Tuesday, October 14, 2008

music and emotion

it was just yesterday when my brother jason bought his new guitar at guitar center. i thought to myself, with all this time on my hands why not learn? so i ask him to teach me and of course my older brother is always more than willing to teach me some of his craft.

later that night after riding our motorcycles from aloha grill (bomb ass hawaiian food) we see nerd fixing up his fixed gear/single speed bike and my other brother justin forging a map in halo with pat. we get settled talk about life and what not. jason then brings his new acoustic out and starts playing some sweet licks and serenading to us (sort of). i see nerd doing a dance so the song lucky by jason mraz and colbie caillet. i dont think anybody should be dancing to that but nerd made it look amazing, like an interpretive dance of some sort. then my brother plays a song that i really really like, dashboard confessional - remember to breathe. i then ask him to teach me the ways of strumming. he then shows me the positioning of the fingers and the strumming of the strings. as i see him play it i try to remember how it goes. my 1st try wasnt too bad, just a little off, but i was feeling the song.

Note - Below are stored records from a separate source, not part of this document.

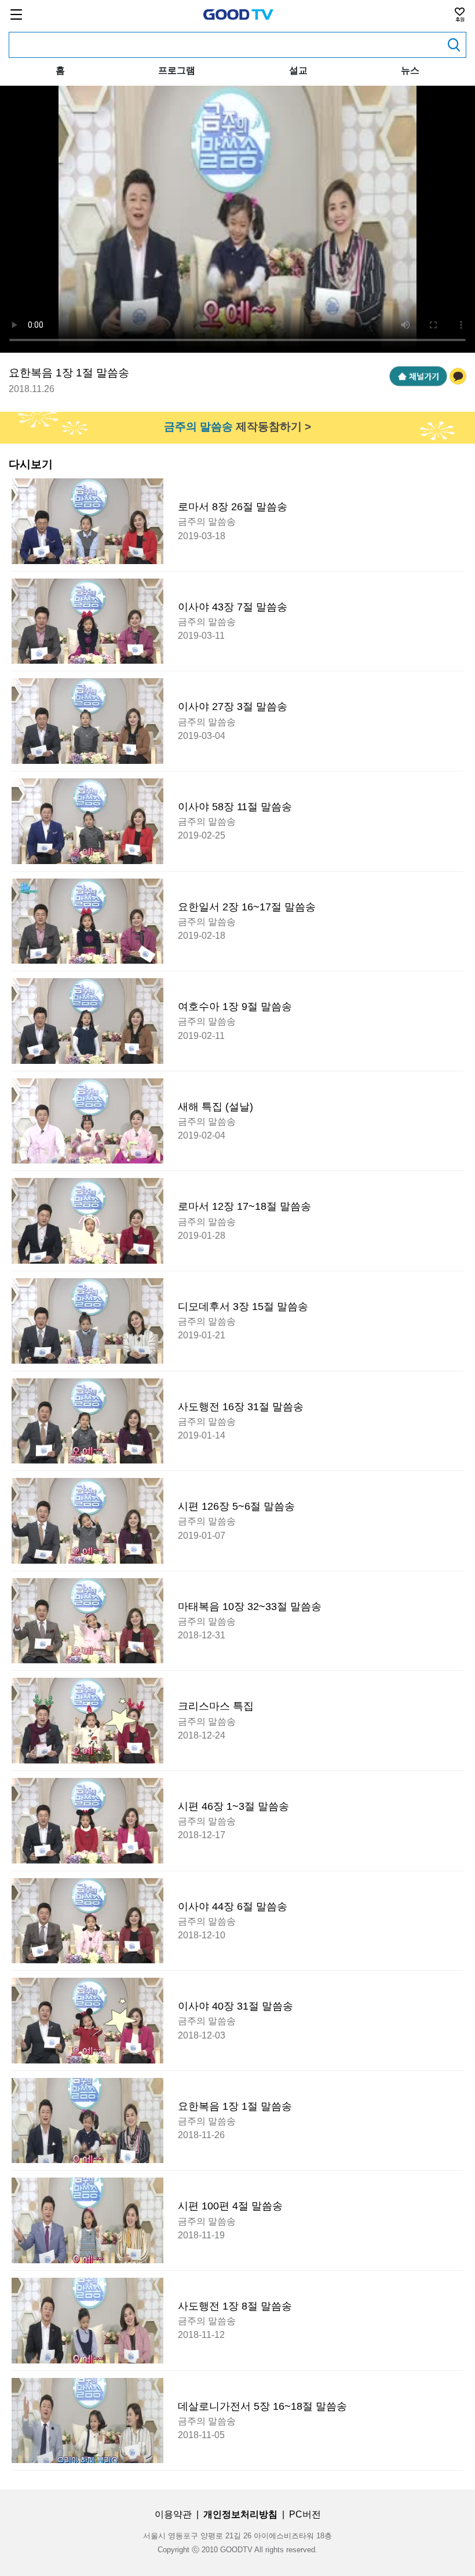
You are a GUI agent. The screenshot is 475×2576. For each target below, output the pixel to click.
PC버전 (305, 2514)
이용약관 (173, 2514)
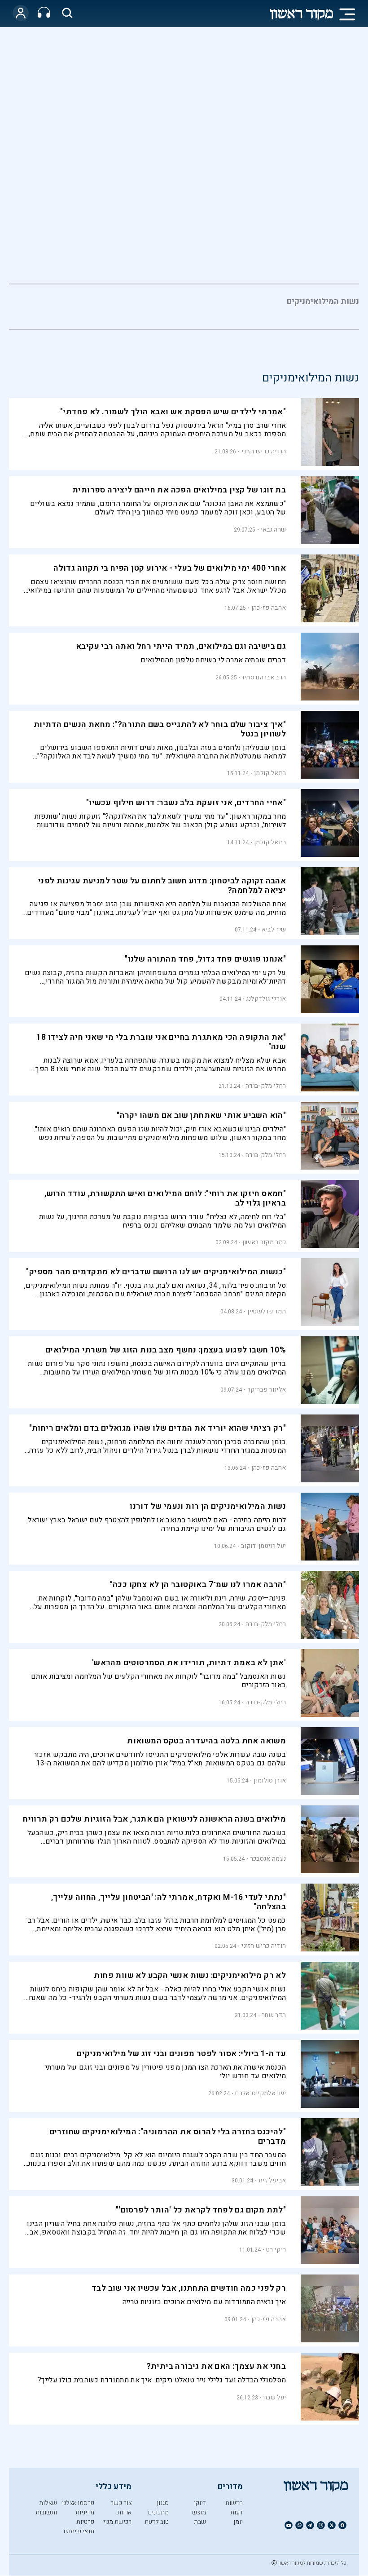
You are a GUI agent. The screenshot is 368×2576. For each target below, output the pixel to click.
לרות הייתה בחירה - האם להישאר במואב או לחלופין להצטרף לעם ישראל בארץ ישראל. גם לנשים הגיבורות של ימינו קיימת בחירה (156, 1524)
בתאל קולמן (270, 773)
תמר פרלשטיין (266, 1311)
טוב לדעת (157, 2522)
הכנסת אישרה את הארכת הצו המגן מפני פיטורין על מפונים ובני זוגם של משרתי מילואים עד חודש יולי (165, 2071)
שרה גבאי (273, 529)
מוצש (199, 2512)
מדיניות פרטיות (84, 2517)
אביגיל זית (272, 2180)
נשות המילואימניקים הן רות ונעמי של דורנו (208, 1506)
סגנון (163, 2503)
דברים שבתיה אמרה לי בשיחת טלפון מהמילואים (213, 660)
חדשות (234, 2503)
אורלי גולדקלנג (266, 998)
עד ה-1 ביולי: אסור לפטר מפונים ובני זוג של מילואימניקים (181, 2054)
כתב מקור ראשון (264, 1242)
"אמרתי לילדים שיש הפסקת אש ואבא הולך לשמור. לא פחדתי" (173, 412)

after a few tries i started the playing the song almost down to a tee. i close my eyes and feel the music take over my body. emotions releasing as i play each strum and switch to a different string on the guitar. i play the lyrics in my head as i play

"She fixes her lips they
Always look perfect
never a smudged line
never too much
I try on my blue shirt
she told me she liked it, once
she wonders what I'll wear
she knows just what she'll wear
she always wears blue
so, sneakers or flip flops?
I'm starting to panic
remember she asked you
remember to breathe
and everything will be okay"

and as i open my eyes i feel so free, i feel that i just said so much without saying a word.